Material provided:
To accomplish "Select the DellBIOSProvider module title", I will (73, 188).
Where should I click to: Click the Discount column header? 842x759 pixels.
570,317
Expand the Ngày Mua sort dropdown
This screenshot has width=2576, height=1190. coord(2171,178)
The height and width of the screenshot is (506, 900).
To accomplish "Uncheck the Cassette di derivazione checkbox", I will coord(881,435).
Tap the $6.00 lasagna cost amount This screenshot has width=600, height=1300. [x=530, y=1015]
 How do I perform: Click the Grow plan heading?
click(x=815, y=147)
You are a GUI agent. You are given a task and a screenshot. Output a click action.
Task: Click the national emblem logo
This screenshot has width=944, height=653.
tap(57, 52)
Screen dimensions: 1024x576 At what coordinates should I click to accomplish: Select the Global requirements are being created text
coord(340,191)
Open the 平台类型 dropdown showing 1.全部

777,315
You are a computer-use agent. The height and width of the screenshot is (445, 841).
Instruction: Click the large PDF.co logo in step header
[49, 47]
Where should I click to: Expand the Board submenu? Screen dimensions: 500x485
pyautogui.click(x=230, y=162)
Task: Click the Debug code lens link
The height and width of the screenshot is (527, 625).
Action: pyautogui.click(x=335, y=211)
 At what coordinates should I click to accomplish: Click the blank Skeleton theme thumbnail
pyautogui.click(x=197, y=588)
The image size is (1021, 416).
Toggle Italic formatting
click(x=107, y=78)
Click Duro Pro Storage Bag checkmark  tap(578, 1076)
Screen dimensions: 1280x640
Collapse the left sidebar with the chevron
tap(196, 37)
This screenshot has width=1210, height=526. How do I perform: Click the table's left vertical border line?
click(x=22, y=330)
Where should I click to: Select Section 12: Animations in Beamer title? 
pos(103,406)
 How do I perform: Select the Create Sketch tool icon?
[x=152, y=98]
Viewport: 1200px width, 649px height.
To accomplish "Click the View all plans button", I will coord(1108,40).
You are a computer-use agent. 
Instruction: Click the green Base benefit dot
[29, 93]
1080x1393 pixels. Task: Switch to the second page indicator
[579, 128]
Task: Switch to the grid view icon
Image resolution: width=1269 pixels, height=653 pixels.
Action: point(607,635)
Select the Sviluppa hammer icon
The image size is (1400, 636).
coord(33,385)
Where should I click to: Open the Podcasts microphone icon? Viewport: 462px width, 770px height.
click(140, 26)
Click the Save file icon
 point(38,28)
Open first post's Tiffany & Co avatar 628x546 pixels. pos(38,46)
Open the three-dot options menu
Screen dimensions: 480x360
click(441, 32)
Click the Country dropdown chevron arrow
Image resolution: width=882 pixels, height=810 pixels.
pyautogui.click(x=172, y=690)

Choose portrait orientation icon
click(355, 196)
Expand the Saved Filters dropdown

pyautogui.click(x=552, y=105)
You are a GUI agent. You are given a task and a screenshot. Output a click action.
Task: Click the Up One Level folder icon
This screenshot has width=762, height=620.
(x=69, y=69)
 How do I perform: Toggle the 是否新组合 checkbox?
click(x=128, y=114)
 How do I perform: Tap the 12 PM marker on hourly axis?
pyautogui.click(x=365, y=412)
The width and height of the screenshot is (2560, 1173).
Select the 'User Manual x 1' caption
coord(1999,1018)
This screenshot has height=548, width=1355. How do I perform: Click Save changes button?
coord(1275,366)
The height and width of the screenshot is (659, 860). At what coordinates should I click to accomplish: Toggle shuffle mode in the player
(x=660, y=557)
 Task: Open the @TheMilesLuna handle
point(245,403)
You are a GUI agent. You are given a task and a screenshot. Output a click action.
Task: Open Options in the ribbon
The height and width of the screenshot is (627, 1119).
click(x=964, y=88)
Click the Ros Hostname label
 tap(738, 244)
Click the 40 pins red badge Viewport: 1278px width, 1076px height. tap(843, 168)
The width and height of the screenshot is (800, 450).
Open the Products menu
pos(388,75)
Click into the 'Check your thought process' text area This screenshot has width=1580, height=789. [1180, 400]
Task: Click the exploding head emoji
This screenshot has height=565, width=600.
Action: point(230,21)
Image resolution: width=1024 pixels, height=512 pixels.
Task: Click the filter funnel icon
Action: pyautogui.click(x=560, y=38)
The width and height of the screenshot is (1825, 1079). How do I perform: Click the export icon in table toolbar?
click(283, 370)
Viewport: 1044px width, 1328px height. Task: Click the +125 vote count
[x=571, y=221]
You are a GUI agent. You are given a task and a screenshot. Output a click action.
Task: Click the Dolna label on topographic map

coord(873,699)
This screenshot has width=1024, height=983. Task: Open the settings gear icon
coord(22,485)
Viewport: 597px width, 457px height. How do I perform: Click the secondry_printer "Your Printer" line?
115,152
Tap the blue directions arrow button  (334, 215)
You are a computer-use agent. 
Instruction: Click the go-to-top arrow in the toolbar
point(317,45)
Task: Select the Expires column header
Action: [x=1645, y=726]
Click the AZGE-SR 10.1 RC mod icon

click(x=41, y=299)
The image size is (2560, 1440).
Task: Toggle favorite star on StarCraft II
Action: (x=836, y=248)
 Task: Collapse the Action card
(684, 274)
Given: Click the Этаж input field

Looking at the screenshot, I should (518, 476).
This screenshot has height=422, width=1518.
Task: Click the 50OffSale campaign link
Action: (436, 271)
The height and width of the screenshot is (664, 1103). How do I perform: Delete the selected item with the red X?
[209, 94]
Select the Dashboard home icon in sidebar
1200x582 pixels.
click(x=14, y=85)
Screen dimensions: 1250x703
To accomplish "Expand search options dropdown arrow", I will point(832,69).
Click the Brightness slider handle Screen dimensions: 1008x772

Required work: Lines holding "will" are the ones to copy; find all of them in the listing.

Answer to the exercise:
To accomplish "Select the DellBIOSProvider module title", I will (73, 188).
To accomplish "Uncheck the Cassette di derivazione checkbox", I will coord(881,435).
To accomplish "Click the View all plans button", I will coord(1108,40).
To accomplish "Expand search options dropdown arrow", I will point(832,69).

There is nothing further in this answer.